Publié le 09 avril 2010 dans Les communes riveraines de l’estuaire de la Gironde

Un urbanisme viticole ?

Urbanisme

Si, au Moyen Age et sous l’Ancien Régime, l’église et le château seigneurial sont généralement des éléments de structuration des terroirs et du peuplement, en Médoc, au XIXe siècle tout au moins, le tissu bâti a été organisé par et autour des « châteaux » viticoles.

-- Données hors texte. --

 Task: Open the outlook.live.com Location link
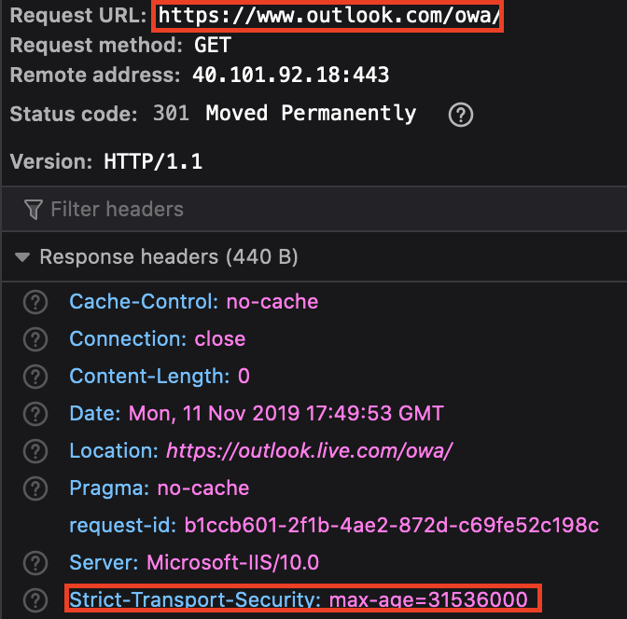pos(309,451)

Les communes de Labarde, Cantenac ou Arcins, composées encore de quelques écarts vers 1850, se densifient avec le développement de véritables pôles viticoles dans la seconde partie du siècle. Margaux est l’exemple le plus abouti de cette logique urbanistique : l’église, isolée et décentrée, avoisine le château Margaux et son « village » agricole, modèle d’organisation rationnelle. Quant au bourg, il prospère et se développe sans autre plan directeur que la volonté des propriétaires de domaines viticoles d’organiser l’espace et les hommes autour de leur « château ». L’urbanisme concerté, production de l’autorité publique locale, intervient souvent dans un second temps pour relier de nouveaux quartiers ou créer un centre civique avec l’école et la mairie, et éventuellement, le connecter aux nouveaux réseaux de communication : ainsi de l’avenue de la Gare à Margaux.